Level pembelajaran pun semakin tinggi, saat aku didapuk untuk memimpin sebuah tim. Sungguh tak pernah terbayangkan, Anissa memimpin orang, apa jadinya? Singkat cerita, ternyata memimpin sebuah tim memberikan kenikmatan tersendiri. Menyaksikan orang berkembang dari tidak bisa menjadi bisa, dari tidak berani menjadi berani, dari pemalu jadi percaya diri.

Menjadi pimpinan sebuah tim, seperti menjadi ibu. Punya tanggung jawab membesarkan sekaligus melindungi anak-anaknya, membuat yang melelahkan terasa menyenangkan. Menuntut untuk memberi tanpa henti.
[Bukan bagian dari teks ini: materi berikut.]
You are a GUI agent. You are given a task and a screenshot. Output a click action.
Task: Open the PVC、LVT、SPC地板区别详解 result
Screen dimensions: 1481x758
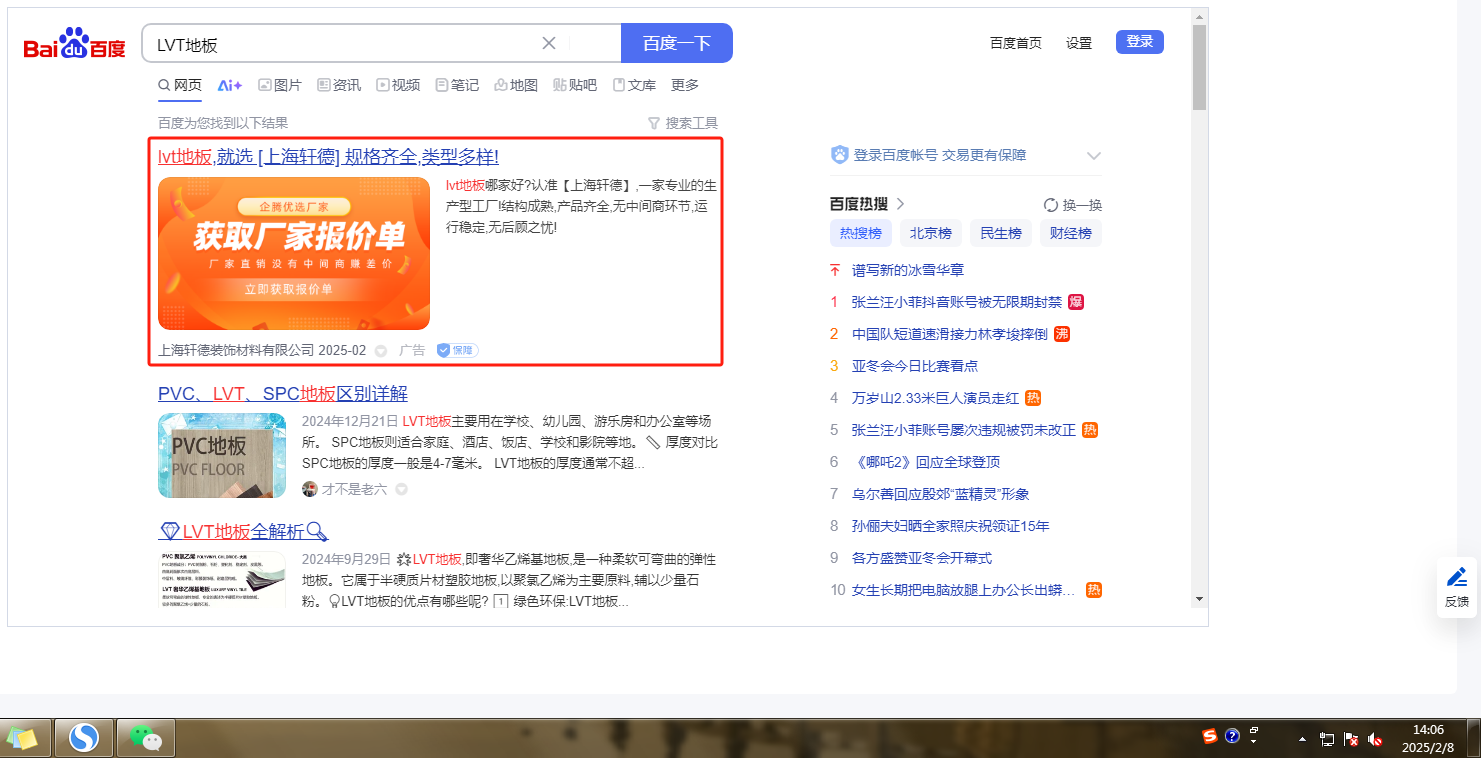[283, 394]
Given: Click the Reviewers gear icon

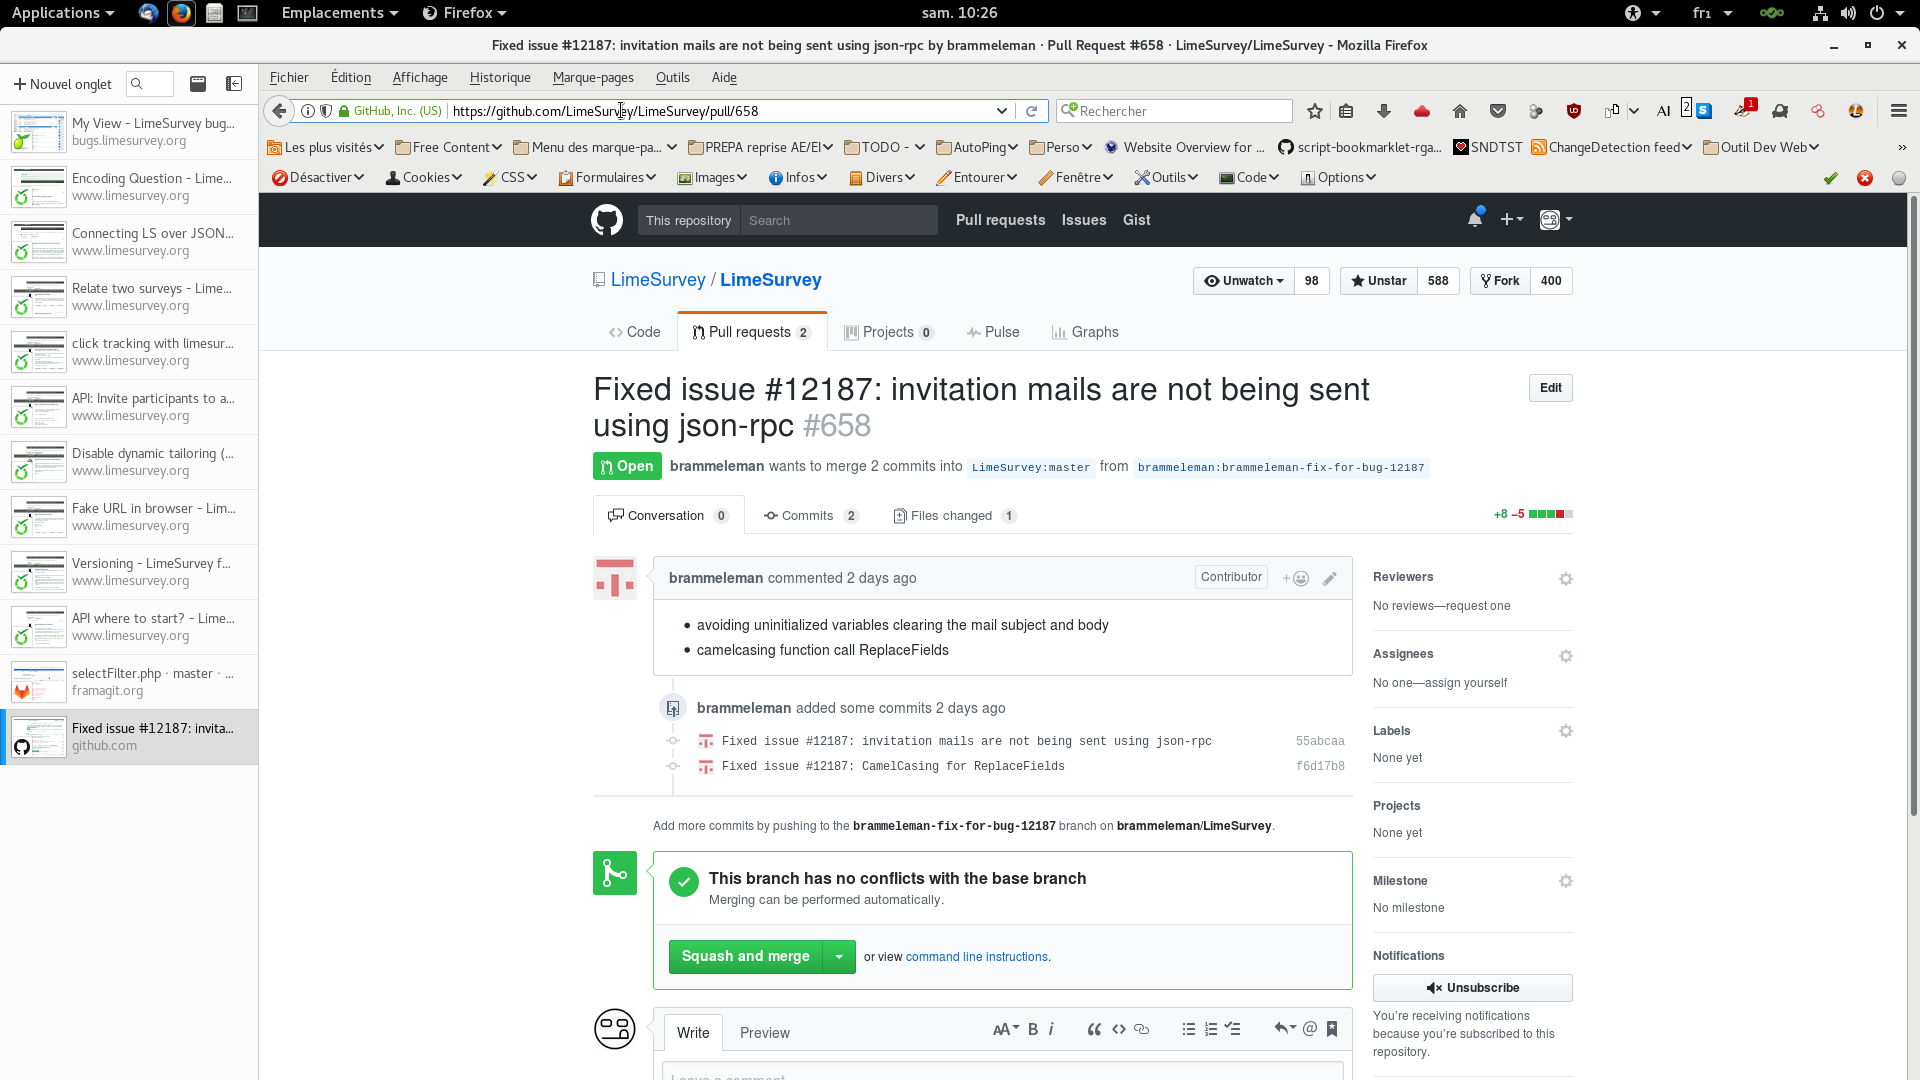Looking at the screenshot, I should pos(1565,579).
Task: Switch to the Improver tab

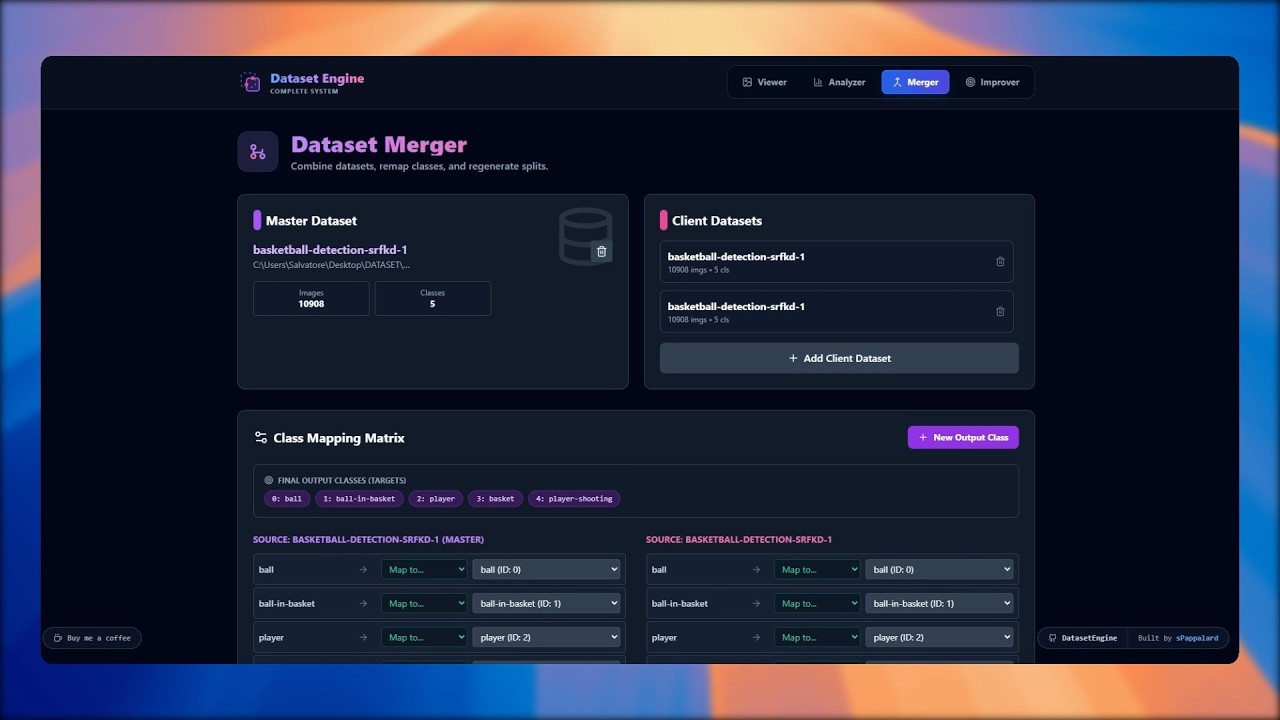Action: [x=992, y=82]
Suatu kali dalam sebuah sesi, di kantor, sekali lagi aku diperdengarkan dengan pertanyaan soal cita-cita, mimpi. Aku teringat pertanyaan papa, "Nissa, nanti kalau sudah besar, mau jadi apa?". Kali ini sudah tidak perlu putar otak lagi, aku akan menjawab, "Nissa mau tumbuh terus jadi besar dan kuat, sambil memberikan apapun yang Nissa mampu berikan ke orang lain. Dan saat Nissa sudah besar dan kuat, Nissa harus bisa jadi tempat berteduh. Persis seperti pohon, makin tua, makin kokoh dan rindang. Selalu memberikan kesejukan dan setiap bagiannya memberi manfaat."

Maka berhentilah pengembaraan mencari cita-cita. Walaupun menjadi pohon terdengar absurd, tapi ini konsep yang cukup sederhana buatku. Sebuah cita-cita yang tak akan ada ujungnya, selama aku hidup, karena sesungguhnya tujuan hidup adalah terus melakukan sesuatu, bukan berhenti saat satu cita-cita terpenuhi.